Photographers enjoy talking about influences. They’ll usually prattle off names, particularly from the apex of the film days. Adams, Cartier-Bresson and Capa and the Magnum Agency by extension. Arbus, McCurry, Maisel, et al…
A few, myself included, will also rattle off filmmakers such as Kubrick and Malick while not forgetting magnificent cinematographers like Storaro.
Others will mention family. Mama in my case, or perhaps even a well-intentioned Uncle Moe or Aunt Sally.
I personally use names from past generations because it’s my preference to not even appear sycophantic towards photographers emerging or in their prime.
There are certainly good photographers out there now. I respect many, but I can’t say they’ve influenced me. Share ideas? Sure. Learn a cool little technique? Yeah. Have a drink? Yep, of course. But influence? No.
It’s why I won’t do a Wikipedia for myself, something en vogue among photographers a few years ago – “famous” or not – for cynical pragmatic SEO reasons. Few living today are interesting enough for biographies or encyclopedia entries, including many celebrities.

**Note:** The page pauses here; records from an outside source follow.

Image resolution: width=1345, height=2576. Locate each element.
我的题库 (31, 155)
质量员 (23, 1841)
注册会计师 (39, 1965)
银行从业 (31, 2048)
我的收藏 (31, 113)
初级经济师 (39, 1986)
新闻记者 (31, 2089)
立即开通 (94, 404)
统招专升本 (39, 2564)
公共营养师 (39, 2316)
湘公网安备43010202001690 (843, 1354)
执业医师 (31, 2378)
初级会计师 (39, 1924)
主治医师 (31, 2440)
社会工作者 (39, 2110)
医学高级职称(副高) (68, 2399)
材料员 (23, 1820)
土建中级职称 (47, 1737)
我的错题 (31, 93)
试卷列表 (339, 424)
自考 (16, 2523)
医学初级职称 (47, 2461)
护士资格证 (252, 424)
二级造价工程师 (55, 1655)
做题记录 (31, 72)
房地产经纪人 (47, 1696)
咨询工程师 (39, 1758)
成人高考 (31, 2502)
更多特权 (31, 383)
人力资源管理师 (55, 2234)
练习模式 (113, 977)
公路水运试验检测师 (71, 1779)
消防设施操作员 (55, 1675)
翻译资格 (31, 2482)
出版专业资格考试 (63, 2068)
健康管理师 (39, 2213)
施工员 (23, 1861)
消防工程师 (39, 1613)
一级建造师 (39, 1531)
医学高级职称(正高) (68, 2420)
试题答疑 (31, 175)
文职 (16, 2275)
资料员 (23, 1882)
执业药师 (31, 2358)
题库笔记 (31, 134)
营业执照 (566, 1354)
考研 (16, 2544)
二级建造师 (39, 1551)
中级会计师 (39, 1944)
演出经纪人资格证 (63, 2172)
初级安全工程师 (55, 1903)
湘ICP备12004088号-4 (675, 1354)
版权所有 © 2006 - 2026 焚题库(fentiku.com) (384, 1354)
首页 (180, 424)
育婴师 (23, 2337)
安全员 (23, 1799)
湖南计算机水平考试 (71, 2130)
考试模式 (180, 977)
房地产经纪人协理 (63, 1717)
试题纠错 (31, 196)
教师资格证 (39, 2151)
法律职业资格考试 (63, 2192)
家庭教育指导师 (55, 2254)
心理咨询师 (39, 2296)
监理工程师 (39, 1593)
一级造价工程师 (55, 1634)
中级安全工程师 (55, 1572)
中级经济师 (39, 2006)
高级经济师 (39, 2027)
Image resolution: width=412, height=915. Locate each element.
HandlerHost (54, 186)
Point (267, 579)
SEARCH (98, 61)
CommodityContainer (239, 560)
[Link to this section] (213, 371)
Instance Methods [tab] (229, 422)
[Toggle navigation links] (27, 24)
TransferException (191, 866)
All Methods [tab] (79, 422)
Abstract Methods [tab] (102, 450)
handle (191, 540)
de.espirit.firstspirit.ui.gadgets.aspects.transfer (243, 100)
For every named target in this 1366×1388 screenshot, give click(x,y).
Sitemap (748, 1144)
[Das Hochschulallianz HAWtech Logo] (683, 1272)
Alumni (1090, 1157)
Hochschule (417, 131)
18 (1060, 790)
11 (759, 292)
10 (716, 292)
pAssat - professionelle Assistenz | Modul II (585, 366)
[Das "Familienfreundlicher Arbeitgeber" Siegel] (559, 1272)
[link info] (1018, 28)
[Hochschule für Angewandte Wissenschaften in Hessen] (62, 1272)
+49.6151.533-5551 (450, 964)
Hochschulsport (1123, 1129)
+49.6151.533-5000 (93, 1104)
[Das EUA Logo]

Anyway, which brings me to the point of the post… music!
I’ve read plenty of photography books and magazines, and will read more. I’ve taken classes and courses, and will always continue learning. I look forward to more good discussions with photographers.
But music is the one art form that influences my photography more than anything or anyone else.
I listen to it all day. From morning coffee to late night unwinding. From wild nights out, to mellow nights in. On the road. And especially while I work. As I type right now, rockabilly guitar is blaring.
Music plays while I shoot photography and when I’m in post. And if it’s not, it’s humming in my head anyway. Like a good song, I seek to get into a rhythm when shooting photos and want the best shots to come from the crescendo. It all depends on the context of the shoot what the groove is.
Please don’t say jazz, please don’t say jazz… (sigh), you said jazz.
I’ll go ahead a be a bit cliché, but no less true, and say that jazz does the most for my work. It’s free and full of all sorts of complicated musical relationships seeking understanding. It embraces imperfect chaos and improvisation. Jazz is not afraid to get artistically dirty, yet maintain its class.
As Allen Toussaint sings in one of his songs, “To get into the good stuff, everything gets roughed up… whew!” Jazz, as with all good music, takes me there and back. The camera is often just an extension of that feeling.
*I would be remiss to not mention that music photographers, past and present, do some outstanding work. Album cover photography, in particular, is some of the coolest shit around.